* _DESCRIPTION OF THE TASK_
Provide the number of lines below that include "dropdown", without any other words.

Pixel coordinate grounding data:
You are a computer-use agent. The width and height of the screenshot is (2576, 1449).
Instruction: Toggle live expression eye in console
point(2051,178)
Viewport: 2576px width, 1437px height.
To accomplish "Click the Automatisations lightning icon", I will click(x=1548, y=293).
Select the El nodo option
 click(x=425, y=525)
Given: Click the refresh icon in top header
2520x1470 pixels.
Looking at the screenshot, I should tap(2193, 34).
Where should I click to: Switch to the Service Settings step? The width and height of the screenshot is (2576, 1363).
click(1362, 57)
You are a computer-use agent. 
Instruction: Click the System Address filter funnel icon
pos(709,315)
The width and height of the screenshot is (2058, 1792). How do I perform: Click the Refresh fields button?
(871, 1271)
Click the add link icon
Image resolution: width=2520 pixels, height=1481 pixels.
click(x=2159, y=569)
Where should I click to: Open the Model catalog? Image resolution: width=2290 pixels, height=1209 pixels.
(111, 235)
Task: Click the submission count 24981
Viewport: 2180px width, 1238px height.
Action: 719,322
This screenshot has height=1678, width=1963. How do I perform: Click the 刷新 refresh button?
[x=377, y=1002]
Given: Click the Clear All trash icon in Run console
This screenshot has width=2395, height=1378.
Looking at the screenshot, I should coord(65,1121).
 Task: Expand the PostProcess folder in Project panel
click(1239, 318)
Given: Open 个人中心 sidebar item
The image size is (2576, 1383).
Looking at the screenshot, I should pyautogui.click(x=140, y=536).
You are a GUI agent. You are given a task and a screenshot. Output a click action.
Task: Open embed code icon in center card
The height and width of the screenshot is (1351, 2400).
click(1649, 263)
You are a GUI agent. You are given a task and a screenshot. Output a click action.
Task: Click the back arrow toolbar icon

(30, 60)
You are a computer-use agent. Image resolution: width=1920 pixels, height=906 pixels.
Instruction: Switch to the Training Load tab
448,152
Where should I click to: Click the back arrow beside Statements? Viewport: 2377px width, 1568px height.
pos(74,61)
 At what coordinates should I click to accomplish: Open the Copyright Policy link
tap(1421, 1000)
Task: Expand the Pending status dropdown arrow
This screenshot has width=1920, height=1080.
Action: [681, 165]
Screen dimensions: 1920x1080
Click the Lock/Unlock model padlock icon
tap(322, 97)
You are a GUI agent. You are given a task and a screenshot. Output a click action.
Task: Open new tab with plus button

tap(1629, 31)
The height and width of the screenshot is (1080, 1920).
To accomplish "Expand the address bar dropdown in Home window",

* _SOLUTION FOR THIS TASK_
2